Le 13, le bombardement reprend très violent, dès 3h30. A 6h30 l’ennemi établit d’épais barrages de gaz suffocants à la Maison Forestière, empêchant momentanément l’artillerie de tirer et à la Croix de Pierre, où le P.C. doit être évacué. A 7h30, il attaque sur 263, puis sur tout le front jusqu’à l’Etoile inclus. Il perce le centre de  notre ligne et pénètre jusqu’à 285 qu’il dépasse. Une contre-attaque nous rend 285. A la fin de la journée, le front passe par 263 dont nous tenons le réduit d’une façon très précaire, le chemin de 263 à Pierre Croisée, 285, la crête de la Fille Morte, Bolante et le Fer à Cheval.

Le même jour une vive attaque allemande se produit vers 8h sur notre saillant près de la route de Saint-Hubert.
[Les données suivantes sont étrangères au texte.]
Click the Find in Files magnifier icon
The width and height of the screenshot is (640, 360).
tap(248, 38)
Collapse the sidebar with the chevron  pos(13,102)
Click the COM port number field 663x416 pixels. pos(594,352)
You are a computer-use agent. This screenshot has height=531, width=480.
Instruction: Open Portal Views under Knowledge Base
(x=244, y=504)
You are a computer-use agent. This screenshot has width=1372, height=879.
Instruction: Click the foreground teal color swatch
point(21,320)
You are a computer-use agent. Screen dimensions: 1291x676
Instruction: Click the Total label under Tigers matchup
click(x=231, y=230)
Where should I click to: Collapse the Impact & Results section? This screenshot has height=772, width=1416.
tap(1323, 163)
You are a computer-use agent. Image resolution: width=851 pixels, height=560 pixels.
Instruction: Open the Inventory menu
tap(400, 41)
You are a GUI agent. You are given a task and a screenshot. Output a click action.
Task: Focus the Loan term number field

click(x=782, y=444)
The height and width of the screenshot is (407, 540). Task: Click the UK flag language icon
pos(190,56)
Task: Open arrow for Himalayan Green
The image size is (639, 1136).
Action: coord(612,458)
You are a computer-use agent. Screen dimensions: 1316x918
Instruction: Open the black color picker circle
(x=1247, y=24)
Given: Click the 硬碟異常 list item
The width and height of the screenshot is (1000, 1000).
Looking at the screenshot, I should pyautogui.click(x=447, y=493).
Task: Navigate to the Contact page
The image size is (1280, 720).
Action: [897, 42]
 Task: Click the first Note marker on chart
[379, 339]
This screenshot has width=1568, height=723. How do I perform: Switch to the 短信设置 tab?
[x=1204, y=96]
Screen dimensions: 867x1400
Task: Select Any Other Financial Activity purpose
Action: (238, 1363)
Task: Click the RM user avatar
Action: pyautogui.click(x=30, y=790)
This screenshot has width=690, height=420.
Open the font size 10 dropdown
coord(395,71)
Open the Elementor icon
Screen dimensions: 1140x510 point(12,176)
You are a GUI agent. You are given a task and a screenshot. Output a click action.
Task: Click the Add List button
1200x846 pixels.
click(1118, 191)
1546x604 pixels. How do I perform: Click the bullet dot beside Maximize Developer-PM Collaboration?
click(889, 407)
Après une lutte qui dure toute la journée, l’ennemi conserve un élément de notre première ligne.

Le 14, les actions offensives se déclanchent comme il est prévu.

Au 5ème C.A. le 89ème Régiment et le 66ème Bataillon de Chasseurs à pied attaquent à 7h. ils échouent. Une deuxième attaque à 11h progresse très peu.

Au 32ème C.A. :

–   La 1ère Brigade Coloniale enlève brillamment les deux premières lignes, le Bois Beaurai et franchit le ravin de la Noue Dieusson, faisant quelques prisonniers. Elle est ramenée par une série de contre-attaques qui se poursuivent encore pendant la nuit. Elle réussit à se maintenir en avant de ses tranchées près de la route de Servon.

 –   La 2ème Brigade Coloniale parvient seulement à jeter dans l’ouvrage Labordère quelques éléments qui ne peuvent s’y maintenir

 –   La 128ème D.I. trouve devant elle un ennemi intact et ne peut avancer.

 –   La 42ème D.I. parvient à reprendre 150m de la tranchée 1N.

L’opération du 14 juillet n’a donné aucun des résultats qu’on en attendait. L’Armée reprend son attitude défensive. La présence de grandes unités de renfort (128ème D.I., 15ème D.I.C.) lui permet de pousser activement les travaux de défense de ses positions. Une organisation s’ébauche dont l’achèvement et le perfectionnement sont énergiquement poussés.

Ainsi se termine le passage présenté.